-- MATERIAL PROVIDED follows --

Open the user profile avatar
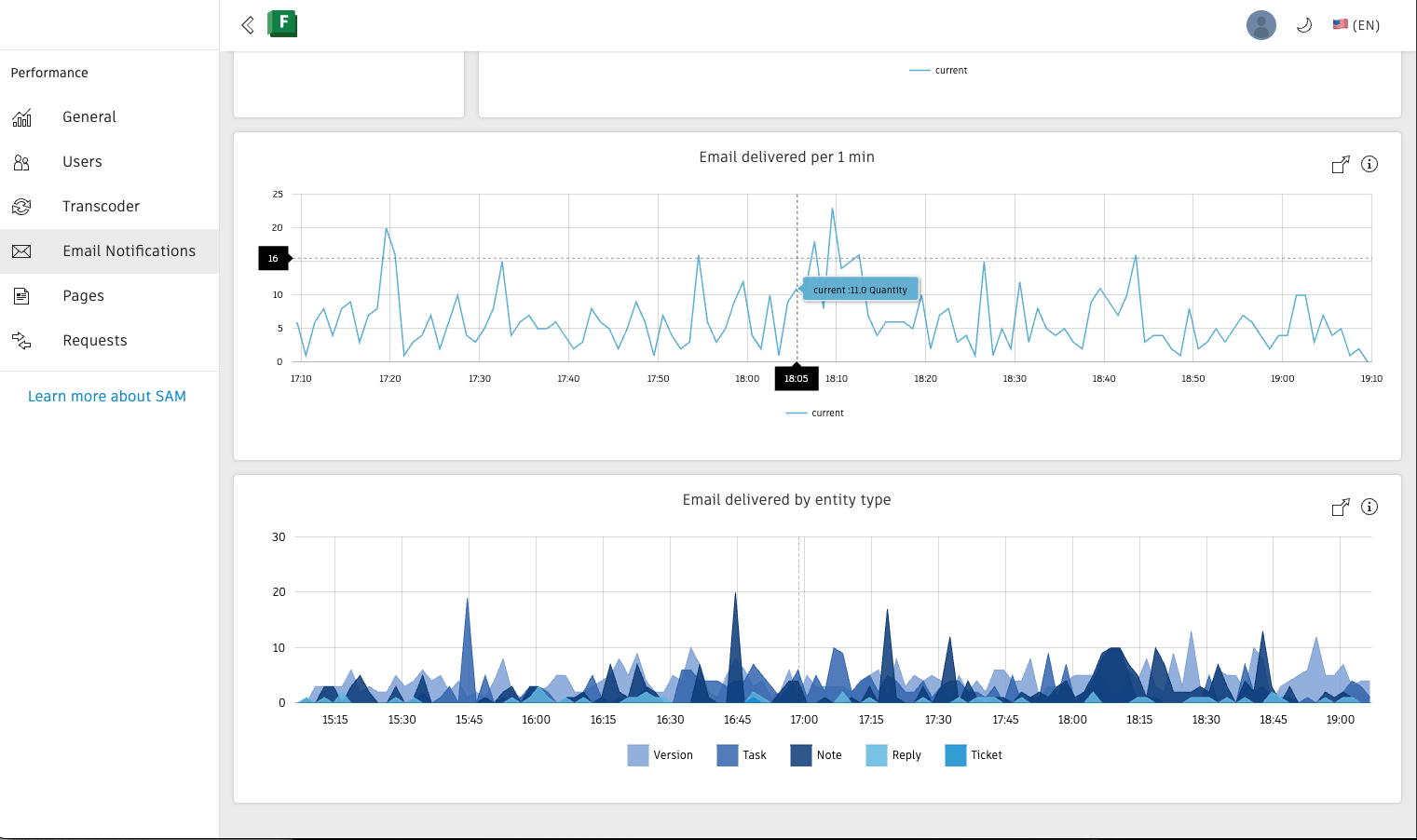Screen dimensions: 1417x840 [1261, 25]
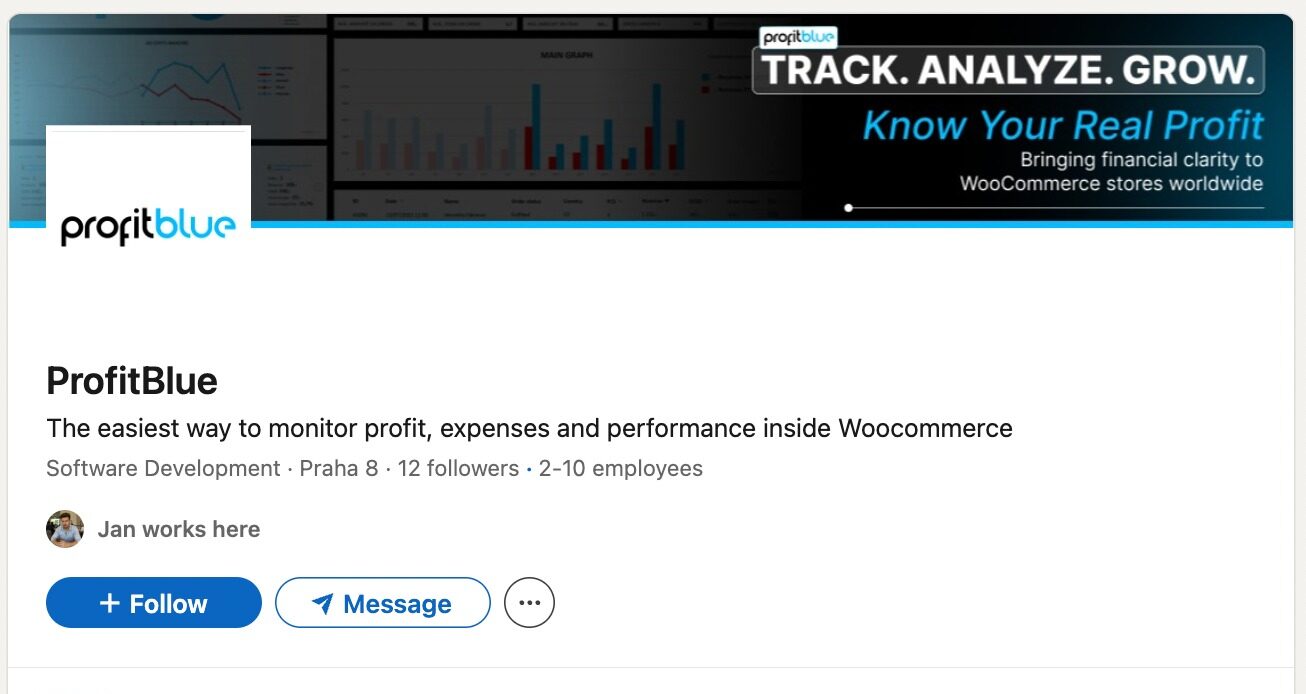Image resolution: width=1306 pixels, height=694 pixels.
Task: Click Jan's profile photo avatar
Action: pyautogui.click(x=65, y=529)
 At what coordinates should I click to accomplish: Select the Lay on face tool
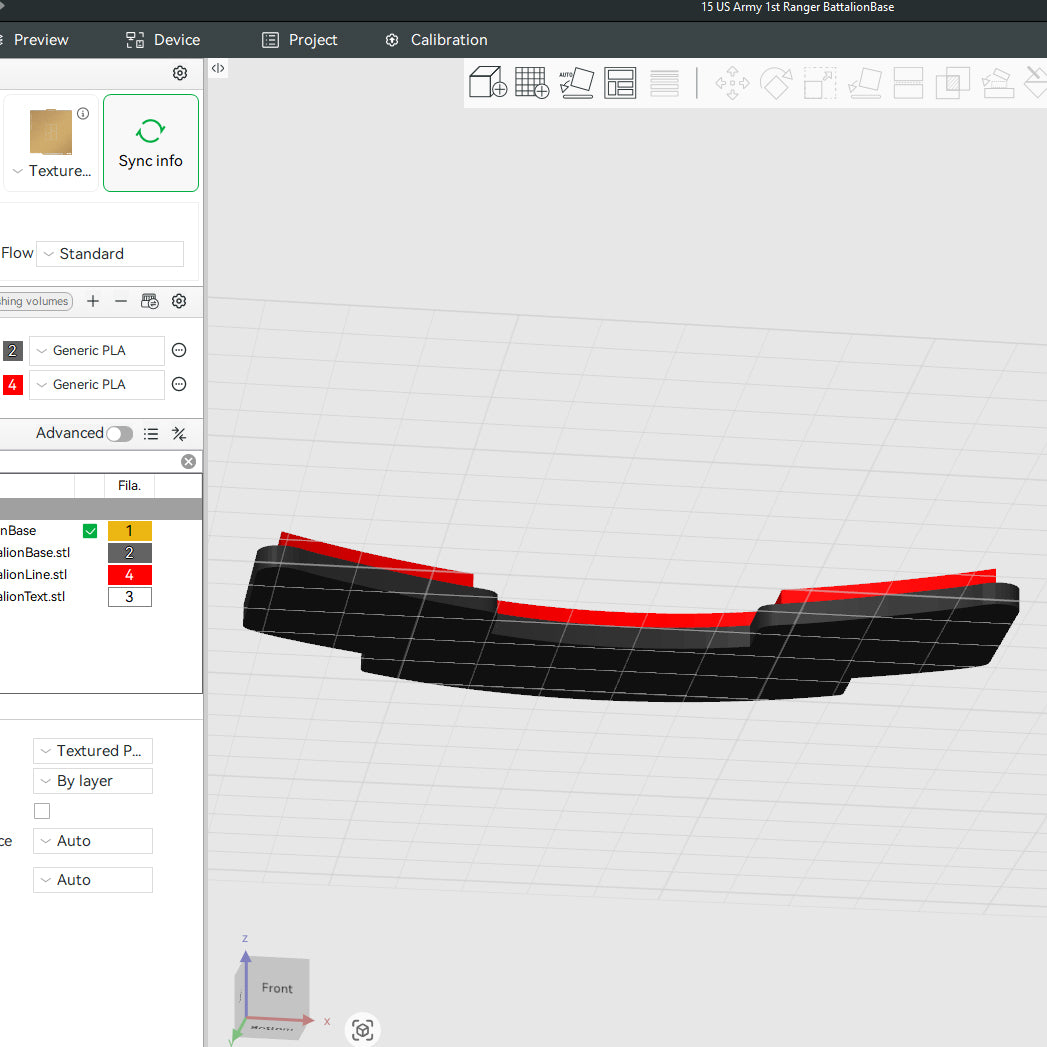(x=864, y=83)
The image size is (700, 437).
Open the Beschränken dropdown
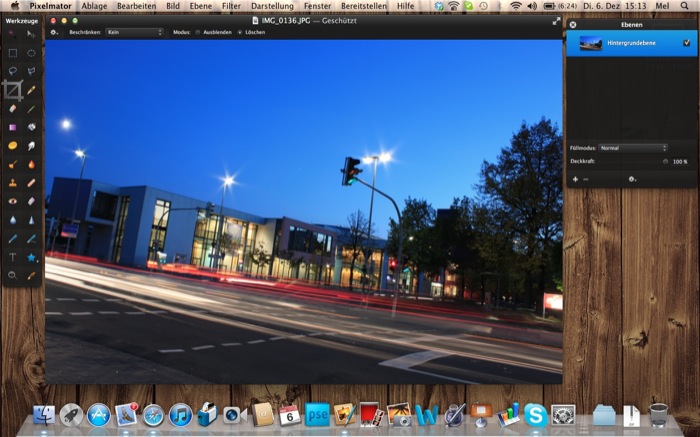click(x=134, y=32)
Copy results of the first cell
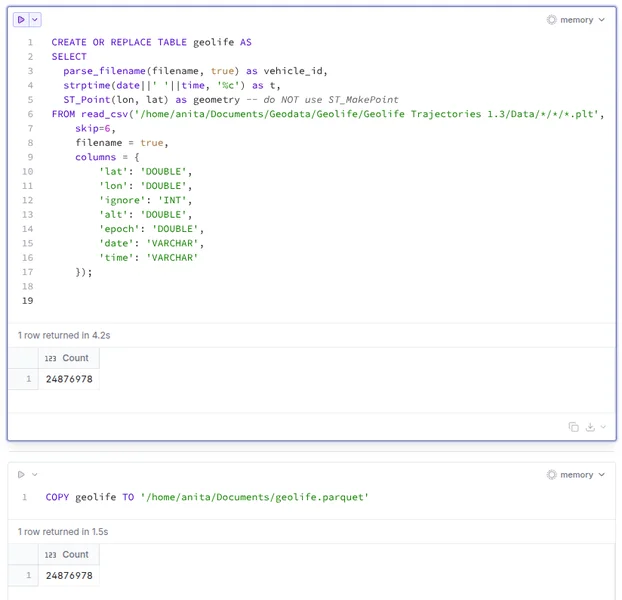 [x=573, y=427]
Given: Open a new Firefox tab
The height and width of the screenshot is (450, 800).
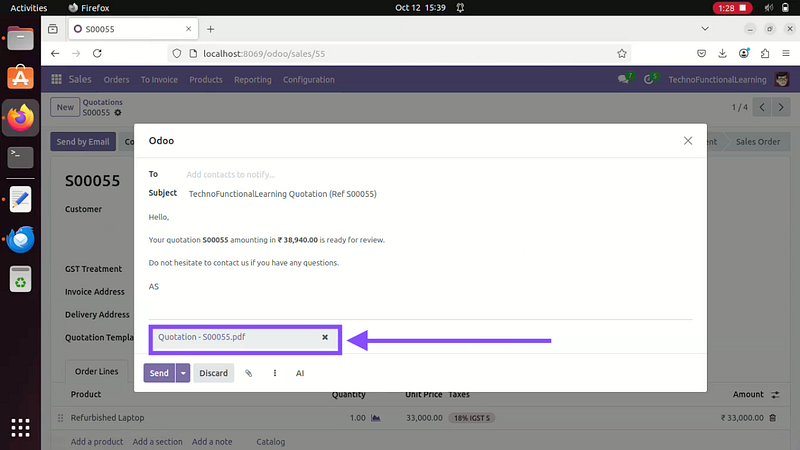Looking at the screenshot, I should (x=210, y=29).
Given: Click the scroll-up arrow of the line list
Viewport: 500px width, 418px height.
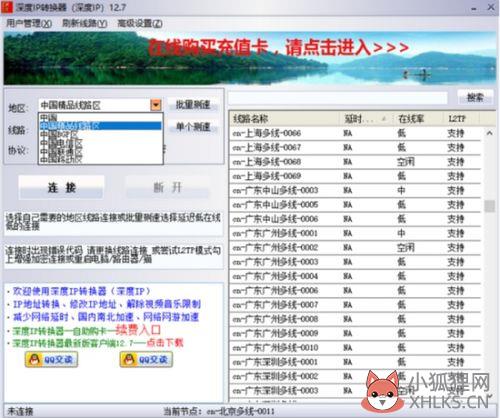Looking at the screenshot, I should click(x=489, y=133).
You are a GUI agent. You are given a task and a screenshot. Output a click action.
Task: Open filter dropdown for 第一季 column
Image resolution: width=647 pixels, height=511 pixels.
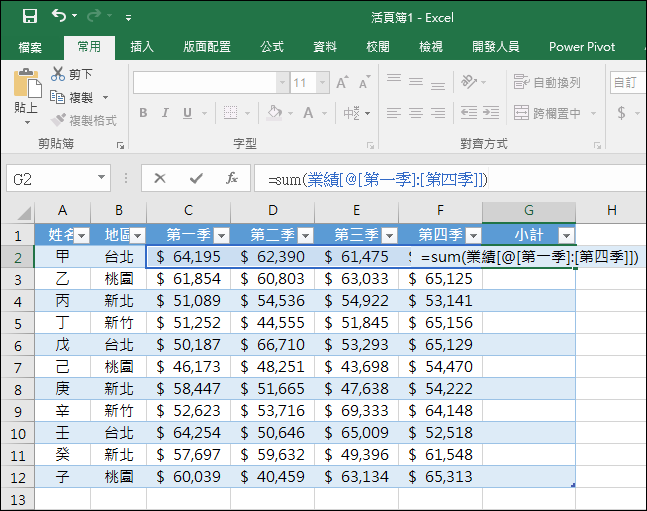coord(222,235)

-- MATERIAL PROVIDED concluded --

**INSTRUCTIONS TO FOLLOW**
Using the entries above, transcribe exactly from the line that has "Given: Open a new Firefox tab" through the line that has "You are a GUI". Pictures are dropped.

**RESULT**
Given: Open a new Firefox tab
The height and width of the screenshot is (450, 800).
Looking at the screenshot, I should (x=210, y=29).
Given: Click the scroll-up arrow of the line list
Viewport: 500px width, 418px height.
Looking at the screenshot, I should click(x=489, y=133).
You are a GUI agent. You are given a task and a screenshot. Output a click action.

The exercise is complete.